FRANKFURT, Germany — Central banks in the United States and Europe say they’ve done their part to help the economy for now. The European Central Bank on Thursday decided to leave it stimulus programs unchanged as its new president highlighted signs that the economy has steadied after a period of weaker growth.
ECB head Christine Lagarde said that recent economic indicators are “weak overall” but “point to some stabilizing in the slowdown of of economic growth.”
The decision to keep interest rates low followed a similar move this week by the U.S. Federal Reserve, where officials indicated they expect no change through 2020.
The ECB enacted a stimulus package as recently as September, when it cut a key rate and launched a bond-buying program that pumps newly created money into the economy. Lagarde said that package, decided before she took over from Mario Draghi on Nov.1, would continue to support the economy with easier borrowing terms for companies.
Doubts have grown among some economists about how much good more central bank stimulus can do to support developed economies.
Interest is meanwhile focused on Lagarde, who presided over her first meeting as head of the institution that sets monetary policy for the 19 euro countries that use the euro and their 342 million people. She is well known from her previous jobs as head of the International Monetary Fund and as French finance minister but investors will want to see how she communicates and explains the complexities of monetary policy to markets and voters.
Other themes that were getting attention were Lagarde’s plans for a review of the bank’s monetary policy framework and how it defines price stability, the goal it is supposed to seek under the European Union treaty. There’s also been discussion of whether the ECB should do more to support financing of projects aimed at fighting environmental pollution and climate change.
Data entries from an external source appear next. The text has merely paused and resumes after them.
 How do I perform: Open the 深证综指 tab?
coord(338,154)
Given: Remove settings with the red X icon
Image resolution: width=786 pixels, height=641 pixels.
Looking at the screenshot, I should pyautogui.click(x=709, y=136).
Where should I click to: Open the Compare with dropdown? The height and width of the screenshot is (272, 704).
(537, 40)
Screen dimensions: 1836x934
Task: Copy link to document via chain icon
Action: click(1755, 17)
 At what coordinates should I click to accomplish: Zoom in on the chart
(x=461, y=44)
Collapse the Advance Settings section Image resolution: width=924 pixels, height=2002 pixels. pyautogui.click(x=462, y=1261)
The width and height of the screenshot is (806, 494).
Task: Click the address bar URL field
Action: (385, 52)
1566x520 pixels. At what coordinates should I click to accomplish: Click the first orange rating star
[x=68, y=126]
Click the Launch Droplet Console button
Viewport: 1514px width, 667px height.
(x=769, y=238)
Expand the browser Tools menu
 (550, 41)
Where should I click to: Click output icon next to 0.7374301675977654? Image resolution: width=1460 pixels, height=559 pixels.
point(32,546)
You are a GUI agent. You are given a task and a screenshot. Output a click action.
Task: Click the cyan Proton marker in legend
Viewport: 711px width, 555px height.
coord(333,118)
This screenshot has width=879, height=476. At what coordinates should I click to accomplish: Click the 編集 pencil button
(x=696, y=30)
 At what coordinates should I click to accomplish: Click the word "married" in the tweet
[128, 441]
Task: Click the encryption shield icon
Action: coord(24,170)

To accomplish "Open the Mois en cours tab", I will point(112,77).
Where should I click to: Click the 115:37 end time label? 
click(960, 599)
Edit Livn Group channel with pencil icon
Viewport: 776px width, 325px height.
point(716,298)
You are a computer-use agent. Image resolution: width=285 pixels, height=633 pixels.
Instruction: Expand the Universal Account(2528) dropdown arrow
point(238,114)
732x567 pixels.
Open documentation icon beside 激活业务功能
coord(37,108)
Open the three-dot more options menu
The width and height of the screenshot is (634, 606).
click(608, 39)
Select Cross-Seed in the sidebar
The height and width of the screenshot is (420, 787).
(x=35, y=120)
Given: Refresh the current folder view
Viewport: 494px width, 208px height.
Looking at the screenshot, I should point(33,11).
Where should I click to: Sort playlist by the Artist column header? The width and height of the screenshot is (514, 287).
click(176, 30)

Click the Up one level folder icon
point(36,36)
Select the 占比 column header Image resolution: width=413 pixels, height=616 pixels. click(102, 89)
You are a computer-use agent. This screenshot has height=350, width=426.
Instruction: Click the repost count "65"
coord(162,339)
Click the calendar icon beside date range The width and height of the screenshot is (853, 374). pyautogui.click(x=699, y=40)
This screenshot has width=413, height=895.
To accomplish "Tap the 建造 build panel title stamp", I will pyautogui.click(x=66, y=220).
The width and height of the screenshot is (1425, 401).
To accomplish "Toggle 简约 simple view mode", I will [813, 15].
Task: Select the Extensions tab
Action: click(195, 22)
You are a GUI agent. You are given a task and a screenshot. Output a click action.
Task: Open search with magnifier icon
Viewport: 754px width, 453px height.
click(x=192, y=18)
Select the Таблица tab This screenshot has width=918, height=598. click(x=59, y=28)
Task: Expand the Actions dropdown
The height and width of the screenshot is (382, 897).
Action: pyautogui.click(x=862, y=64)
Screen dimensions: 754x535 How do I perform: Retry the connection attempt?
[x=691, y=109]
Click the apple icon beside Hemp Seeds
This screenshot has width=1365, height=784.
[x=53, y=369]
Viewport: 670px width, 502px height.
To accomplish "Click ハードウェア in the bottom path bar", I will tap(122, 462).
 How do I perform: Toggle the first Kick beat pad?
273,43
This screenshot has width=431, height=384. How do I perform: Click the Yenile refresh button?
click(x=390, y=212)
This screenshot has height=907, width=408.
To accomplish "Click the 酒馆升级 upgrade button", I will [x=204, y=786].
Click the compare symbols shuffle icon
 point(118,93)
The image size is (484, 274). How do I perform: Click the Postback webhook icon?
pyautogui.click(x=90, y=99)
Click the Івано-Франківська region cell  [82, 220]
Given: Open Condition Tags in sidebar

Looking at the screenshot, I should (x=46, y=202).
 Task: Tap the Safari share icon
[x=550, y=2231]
Analysts are looking also for signs on how she will manage dissent on the ECB’s 25-member governing council. A minority criticized the measures enacted under predecessor Mario Draghi on Sept. 12.
Those included a cut in the deposit rate to minus 0.5% from minus 0.4%. The rate is charged on excess cash left at the central bank overnight by commercial banks, so the negative rate is in effect a penalty that aims to push banks to lend the money to companies. The bank also started 20 billion euros ($22 billion) in monthly purchases of government and corporate bonds.